• Reading text:

Skip to content

Reduce memory usage through smart allocation and data structure optimization #297

@jserv

Description

@jserv

Description

shecc's memory usage grows rapidly with input size, reaching hundreds of megabytes for moderate programs. The arena allocators never free memory, and data structures are not optimized for space efficiency. This issue tracks efforts to reduce memory footprint while maintaining performance.

Memory Optimization Strategies

1. Arena Compaction

Implement aggressive memory reclamation between compilation phases:

// Current: Never free memory
typedef struct arena {
    char *base;
    size_t size;
    size_t used;
    struct arena *next;  // Chain of arenas
} arena_t;

// Proposed: Compactable arenas with metadata
typedef struct {
    void *start;
    size_t size;
    bool in_use;
    uint32_t phase;  // Compilation phase when allocated
} allocation_t;

typedef struct {
    arena_t base;
    allocation_t *allocations;
    int alloc_count;
    uint32_t current_phase;
} compactable_arena_t;

void enter_compilation_phase(compactable_arena_t *arena, uint32_t phase) {
    arena->current_phase = phase;
    
    // Free allocations from previous phases
    for (int i = 0; i < arena->alloc_count; i++) {
        if (arena->allocations[i].phase < phase - 1) {
            arena->allocations[i].in_use = false;
        }
    }
    
    // Compact if fragmentation > threshold
    if (get_fragmentation(arena) > 0.5) {
        compact_arena(arena);
    }
}

void compact_arena(compactable_arena_t *arena) {
    // Move live allocations to start of arena
    char *write_ptr = arena->base.base;
    
    for (int i = 0; i < arena->alloc_count; i++) {
        if (arena->allocations[i].in_use) {
            size_t size = arena->allocations[i].size;
            void *old_ptr = arena->allocations[i].start;
            
            if (old_ptr != write_ptr) {
                memmove(write_ptr, old_ptr, size);
                update_pointers(old_ptr, write_ptr);
            }
            
            arena->allocations[i].start = write_ptr;
            write_ptr += size;
        }
    }
    
    arena->base.used = write_ptr - arena->base.base;
}

2. Instruction Size Reduction

Optimize IR instruction representation:

// Current: 96 bytes per instruction
typedef struct insn {
    opcode_t op;           // 4 bytes
    var_t *rd, *rs1, *rs2; // 24 bytes (3 pointers)
    basic_block_t *bb;     // 8 bytes
    func_t *func;          // 8 bytes
    int imm;               // 4 bytes
    int line_no;           // 4 bytes
    char padding[44];      // Wasted space!
} insn_t;  // Total: 96 bytes

// Proposed: 32 bytes per instruction
typedef struct {
    uint16_t op;           // 2 bytes
    uint16_t flags;        // 2 bytes (combine multiple fields)
    uint32_t rd_idx;       // 4 bytes (index instead of pointer)
    uint32_t rs1_idx;      // 4 bytes
    uint32_t rs2_idx;      // 4 bytes
    union {
        int32_t imm;       // 4 bytes
        uint32_t bb_idx;   // 4 bytes (for branches)

• Aim:
Pick up the shecc memory-reduction issue from its last line, starting inside the unfinished union of the proposed 32-byte instruction struct, and continue writing it.

• Data provided:
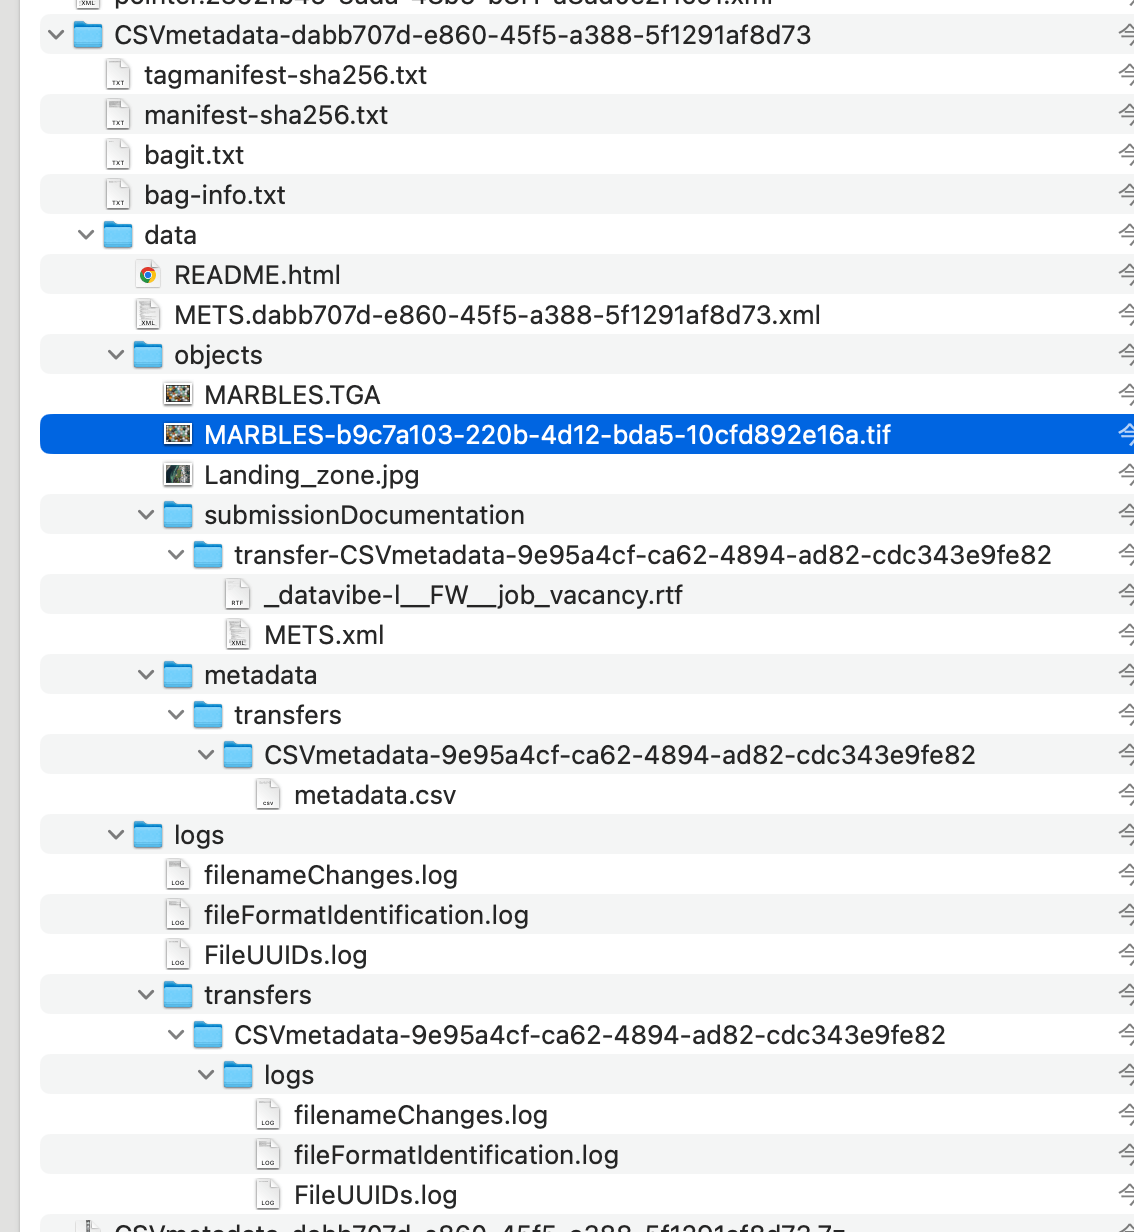Click the TXT icon next to manifest-sha256.txt

(x=118, y=114)
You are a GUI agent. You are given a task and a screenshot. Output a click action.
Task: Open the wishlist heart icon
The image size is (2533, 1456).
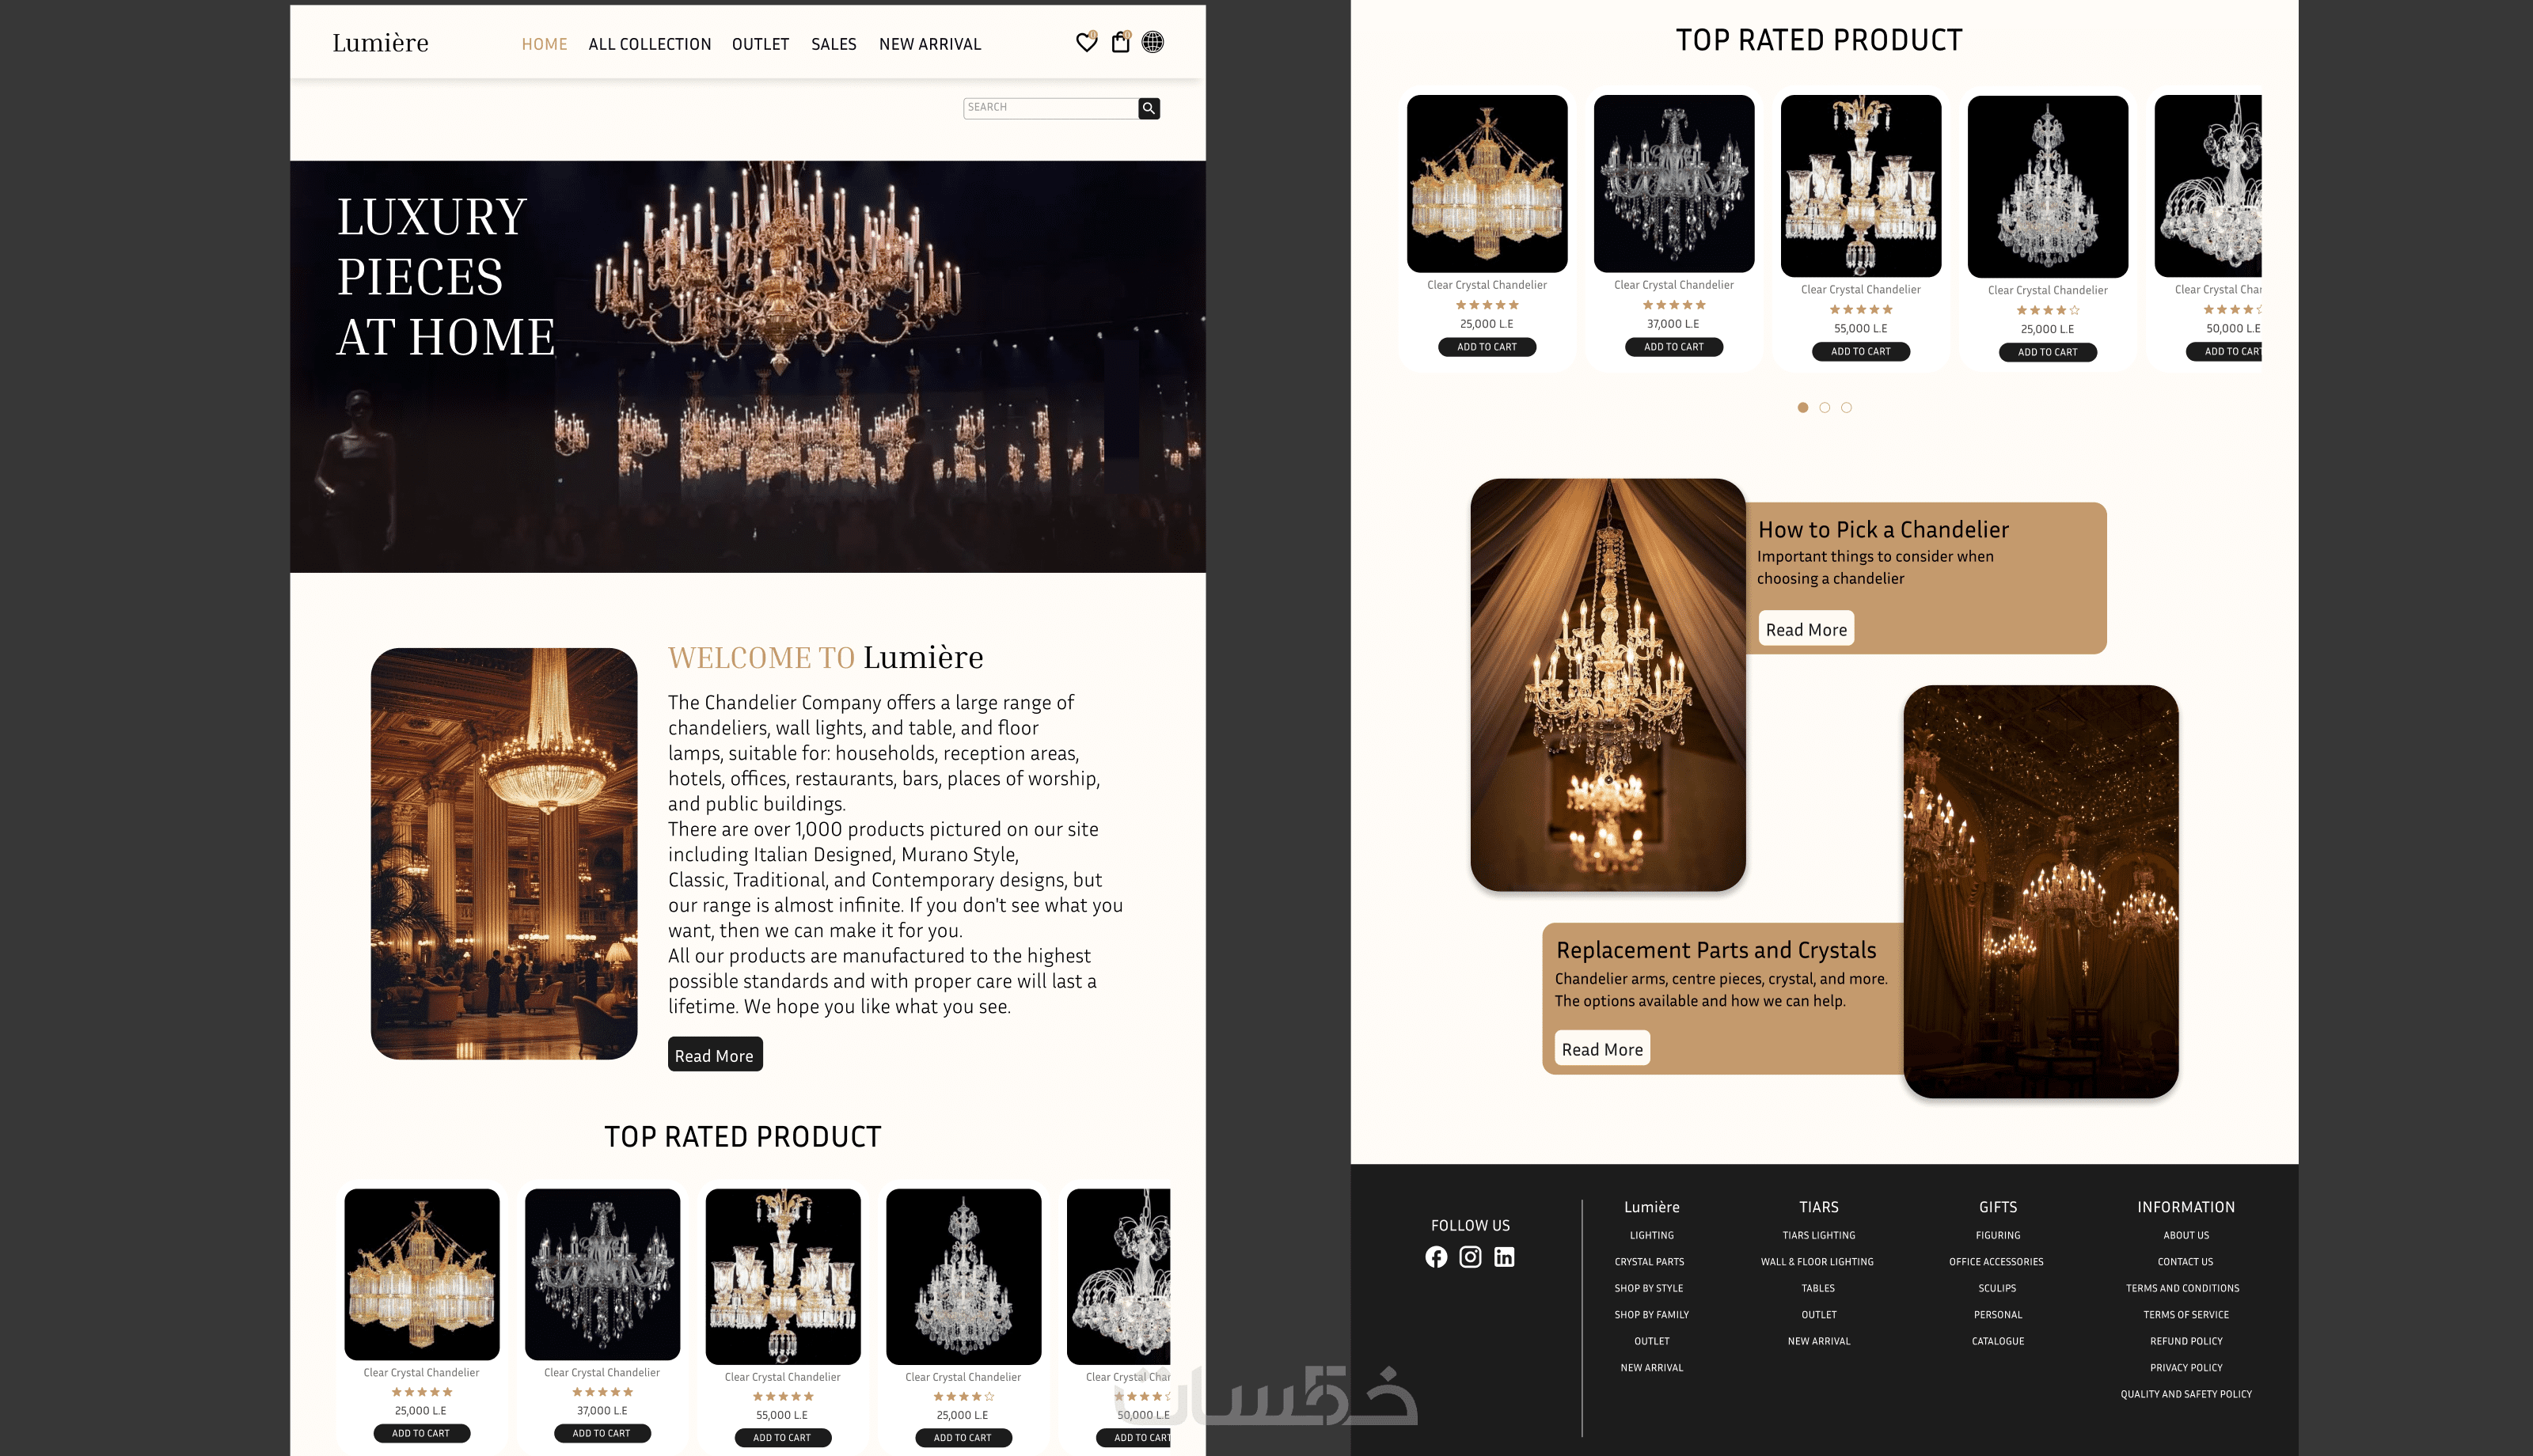pyautogui.click(x=1086, y=42)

• The answer:
    };
    uint32_t next_idx;     // 4 bytes (index to next instruction)
    uint32_t line_no;      // 4 bytes
} compact_insn_t;  // Total: 32 bytes (3x smaller!)

// Variable pool for index lookup
typedef struct {
    var_t *vars;
    int count;
    int capacity;
} var_pool_t;

var_t *get_var(var_pool_t *pool, uint32_t idx) {
    if (idx == INVALID_IDX) return NULL;
    return &pool->vars[idx];
}

3. Symbol Table Compression

Use string interning and compact representation:

// Current: Duplicated strings, large structs
typedef struct symbol {
    char *name;           // 8 bytes + string memory
    type_t *type;         // 8 bytes
    int offset;           // 4 bytes
    int flags;            // 4 bytes
    struct symbol *next;  // 8 bytes
    // ... more fields
} symbol_t;  // 64+ bytes

// Proposed: Interned strings, packed structure
typedef struct {
    uint32_t name_offset;  // 4 bytes (offset in string pool)
    uint16_t type_idx;     // 2 bytes (index to type table)
    uint16_t flags;        // 2 bytes
    int32_t offset;        // 4 bytes
} compact_symbol_t;  // 12 bytes (5x smaller!)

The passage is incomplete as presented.